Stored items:
· · ·

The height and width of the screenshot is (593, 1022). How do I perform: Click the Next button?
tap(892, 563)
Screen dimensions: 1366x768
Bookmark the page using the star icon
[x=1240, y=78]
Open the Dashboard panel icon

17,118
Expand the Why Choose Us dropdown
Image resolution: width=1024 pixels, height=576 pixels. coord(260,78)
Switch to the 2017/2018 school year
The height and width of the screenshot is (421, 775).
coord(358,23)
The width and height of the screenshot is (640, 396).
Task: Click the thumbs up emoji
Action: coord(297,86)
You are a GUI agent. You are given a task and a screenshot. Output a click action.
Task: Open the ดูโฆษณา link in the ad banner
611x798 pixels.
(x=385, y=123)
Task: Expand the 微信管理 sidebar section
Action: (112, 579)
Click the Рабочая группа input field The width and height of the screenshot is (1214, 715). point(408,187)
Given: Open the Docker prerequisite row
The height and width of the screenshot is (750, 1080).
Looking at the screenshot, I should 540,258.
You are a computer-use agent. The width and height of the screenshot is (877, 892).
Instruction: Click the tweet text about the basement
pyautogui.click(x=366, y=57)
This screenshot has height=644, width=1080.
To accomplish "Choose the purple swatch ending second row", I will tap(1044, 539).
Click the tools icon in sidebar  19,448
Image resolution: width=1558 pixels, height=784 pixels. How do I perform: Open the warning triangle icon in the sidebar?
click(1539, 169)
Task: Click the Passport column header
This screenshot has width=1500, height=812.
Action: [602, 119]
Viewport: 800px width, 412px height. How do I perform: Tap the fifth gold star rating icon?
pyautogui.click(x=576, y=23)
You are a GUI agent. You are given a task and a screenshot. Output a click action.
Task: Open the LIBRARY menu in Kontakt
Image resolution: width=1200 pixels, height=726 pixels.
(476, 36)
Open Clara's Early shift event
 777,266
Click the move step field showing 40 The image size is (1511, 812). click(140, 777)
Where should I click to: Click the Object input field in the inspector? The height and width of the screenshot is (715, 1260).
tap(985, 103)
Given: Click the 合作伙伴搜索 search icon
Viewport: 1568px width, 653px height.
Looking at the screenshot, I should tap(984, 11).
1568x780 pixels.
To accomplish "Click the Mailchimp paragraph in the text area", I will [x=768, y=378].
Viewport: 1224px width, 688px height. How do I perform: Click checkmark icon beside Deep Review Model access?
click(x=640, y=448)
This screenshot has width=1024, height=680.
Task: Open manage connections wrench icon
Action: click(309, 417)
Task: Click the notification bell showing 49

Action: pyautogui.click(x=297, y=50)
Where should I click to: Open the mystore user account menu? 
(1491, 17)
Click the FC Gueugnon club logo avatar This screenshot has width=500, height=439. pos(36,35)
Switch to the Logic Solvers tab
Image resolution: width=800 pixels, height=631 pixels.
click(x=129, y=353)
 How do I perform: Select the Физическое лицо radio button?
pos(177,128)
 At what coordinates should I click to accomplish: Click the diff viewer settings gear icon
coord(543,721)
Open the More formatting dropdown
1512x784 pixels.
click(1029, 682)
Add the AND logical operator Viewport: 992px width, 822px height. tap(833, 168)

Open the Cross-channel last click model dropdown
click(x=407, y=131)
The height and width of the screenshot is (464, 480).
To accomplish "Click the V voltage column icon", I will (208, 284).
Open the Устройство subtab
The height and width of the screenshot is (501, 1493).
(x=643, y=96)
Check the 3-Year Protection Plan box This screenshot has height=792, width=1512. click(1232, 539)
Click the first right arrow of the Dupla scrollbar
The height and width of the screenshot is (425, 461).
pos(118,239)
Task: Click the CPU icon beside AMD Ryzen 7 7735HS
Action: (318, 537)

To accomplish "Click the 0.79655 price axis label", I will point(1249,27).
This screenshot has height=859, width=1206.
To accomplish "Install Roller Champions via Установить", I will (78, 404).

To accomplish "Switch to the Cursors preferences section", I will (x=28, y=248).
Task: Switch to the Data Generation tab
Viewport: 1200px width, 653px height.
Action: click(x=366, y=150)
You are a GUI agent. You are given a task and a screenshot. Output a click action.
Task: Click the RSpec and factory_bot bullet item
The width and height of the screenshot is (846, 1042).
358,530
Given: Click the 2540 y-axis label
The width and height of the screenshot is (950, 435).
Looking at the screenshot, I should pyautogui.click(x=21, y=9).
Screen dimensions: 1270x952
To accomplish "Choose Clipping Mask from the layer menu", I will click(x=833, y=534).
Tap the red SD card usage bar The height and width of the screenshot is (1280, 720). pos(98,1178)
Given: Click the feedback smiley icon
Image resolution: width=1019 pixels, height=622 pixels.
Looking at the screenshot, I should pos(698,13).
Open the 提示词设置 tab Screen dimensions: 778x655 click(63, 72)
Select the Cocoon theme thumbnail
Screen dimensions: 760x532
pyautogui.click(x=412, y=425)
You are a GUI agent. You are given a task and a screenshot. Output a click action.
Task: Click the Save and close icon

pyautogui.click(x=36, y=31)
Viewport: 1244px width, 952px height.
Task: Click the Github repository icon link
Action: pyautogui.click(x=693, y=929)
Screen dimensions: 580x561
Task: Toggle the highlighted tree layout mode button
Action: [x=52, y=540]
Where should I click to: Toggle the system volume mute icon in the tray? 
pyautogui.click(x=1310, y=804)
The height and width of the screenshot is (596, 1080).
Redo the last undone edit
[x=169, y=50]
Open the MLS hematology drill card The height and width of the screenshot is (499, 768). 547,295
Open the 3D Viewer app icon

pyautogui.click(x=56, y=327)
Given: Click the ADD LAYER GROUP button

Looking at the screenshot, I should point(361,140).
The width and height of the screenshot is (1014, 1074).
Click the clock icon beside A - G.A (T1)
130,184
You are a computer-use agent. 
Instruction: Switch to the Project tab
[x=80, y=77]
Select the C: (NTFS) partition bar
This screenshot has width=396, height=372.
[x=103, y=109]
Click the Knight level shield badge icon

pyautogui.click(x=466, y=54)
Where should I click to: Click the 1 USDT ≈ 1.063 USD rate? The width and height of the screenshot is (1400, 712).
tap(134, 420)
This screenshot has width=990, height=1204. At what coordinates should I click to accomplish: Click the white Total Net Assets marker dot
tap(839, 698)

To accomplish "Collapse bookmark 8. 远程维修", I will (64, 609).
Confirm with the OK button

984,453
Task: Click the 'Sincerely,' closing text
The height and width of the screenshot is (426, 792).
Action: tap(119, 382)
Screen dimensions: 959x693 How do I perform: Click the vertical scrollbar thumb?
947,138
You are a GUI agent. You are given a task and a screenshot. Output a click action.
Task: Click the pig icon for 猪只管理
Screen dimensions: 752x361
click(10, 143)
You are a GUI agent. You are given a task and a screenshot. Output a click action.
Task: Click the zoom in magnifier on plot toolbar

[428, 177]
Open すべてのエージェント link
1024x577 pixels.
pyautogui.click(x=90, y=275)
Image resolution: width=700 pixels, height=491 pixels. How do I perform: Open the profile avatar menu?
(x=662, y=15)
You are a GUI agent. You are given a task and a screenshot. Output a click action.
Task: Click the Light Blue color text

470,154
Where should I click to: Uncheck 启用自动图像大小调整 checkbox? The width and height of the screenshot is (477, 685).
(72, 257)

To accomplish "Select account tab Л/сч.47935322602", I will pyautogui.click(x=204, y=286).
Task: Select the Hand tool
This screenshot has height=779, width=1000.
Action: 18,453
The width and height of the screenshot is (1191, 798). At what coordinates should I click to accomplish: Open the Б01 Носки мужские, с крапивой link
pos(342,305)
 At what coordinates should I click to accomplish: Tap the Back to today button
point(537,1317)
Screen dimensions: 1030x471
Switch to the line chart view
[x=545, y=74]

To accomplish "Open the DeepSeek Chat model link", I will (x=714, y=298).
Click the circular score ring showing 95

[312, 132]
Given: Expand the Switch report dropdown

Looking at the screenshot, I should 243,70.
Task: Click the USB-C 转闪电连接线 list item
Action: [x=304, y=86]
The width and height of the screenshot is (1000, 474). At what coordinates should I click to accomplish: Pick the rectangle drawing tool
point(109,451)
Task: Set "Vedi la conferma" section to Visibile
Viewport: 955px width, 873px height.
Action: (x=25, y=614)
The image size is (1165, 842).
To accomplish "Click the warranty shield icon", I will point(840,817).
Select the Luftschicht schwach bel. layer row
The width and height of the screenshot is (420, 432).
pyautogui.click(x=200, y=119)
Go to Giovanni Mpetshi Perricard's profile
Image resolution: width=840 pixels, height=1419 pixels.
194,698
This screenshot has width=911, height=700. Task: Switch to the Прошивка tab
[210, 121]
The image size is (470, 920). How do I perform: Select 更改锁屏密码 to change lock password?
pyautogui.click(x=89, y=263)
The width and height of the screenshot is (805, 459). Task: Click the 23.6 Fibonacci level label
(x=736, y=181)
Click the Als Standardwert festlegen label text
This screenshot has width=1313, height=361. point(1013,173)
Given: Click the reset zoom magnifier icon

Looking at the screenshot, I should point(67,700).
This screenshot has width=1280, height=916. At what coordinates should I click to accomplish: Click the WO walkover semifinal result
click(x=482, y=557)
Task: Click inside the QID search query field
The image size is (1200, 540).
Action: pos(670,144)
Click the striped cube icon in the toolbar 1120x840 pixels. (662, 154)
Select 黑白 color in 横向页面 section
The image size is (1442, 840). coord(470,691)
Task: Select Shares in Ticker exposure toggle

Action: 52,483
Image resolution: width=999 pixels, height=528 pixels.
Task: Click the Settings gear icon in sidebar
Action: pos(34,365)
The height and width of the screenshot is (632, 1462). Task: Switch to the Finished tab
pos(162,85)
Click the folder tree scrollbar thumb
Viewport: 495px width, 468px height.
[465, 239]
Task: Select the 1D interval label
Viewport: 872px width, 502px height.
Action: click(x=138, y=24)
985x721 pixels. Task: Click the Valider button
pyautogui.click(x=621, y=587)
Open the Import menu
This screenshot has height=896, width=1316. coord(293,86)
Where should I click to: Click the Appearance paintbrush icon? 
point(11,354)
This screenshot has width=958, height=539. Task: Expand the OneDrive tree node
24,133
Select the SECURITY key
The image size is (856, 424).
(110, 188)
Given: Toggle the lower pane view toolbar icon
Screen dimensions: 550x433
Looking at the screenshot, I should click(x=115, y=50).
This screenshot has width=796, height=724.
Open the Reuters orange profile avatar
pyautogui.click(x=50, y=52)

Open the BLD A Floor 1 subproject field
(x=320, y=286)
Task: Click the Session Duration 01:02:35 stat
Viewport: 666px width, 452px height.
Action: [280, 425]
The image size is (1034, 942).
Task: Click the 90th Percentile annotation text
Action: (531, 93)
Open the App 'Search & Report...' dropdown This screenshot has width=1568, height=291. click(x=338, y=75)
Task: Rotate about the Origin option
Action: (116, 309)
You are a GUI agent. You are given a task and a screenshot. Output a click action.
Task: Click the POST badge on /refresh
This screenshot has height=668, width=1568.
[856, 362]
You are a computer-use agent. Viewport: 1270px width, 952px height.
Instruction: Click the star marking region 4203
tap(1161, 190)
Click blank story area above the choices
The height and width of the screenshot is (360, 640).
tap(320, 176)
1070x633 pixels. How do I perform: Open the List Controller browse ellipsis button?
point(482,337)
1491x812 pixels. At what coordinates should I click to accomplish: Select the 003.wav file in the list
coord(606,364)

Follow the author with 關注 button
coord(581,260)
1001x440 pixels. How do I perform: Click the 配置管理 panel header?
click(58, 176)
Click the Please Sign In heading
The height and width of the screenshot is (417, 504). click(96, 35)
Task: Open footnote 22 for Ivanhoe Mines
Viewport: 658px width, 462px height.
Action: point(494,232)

· · ·

WORK INSTRUCTIONS: The lines above that hold the word "axis" should be found and copied out.

RESULT:
To accomplish "Click the 0.79655 price axis label", I will point(1249,27).
Given: Click the 2540 y-axis label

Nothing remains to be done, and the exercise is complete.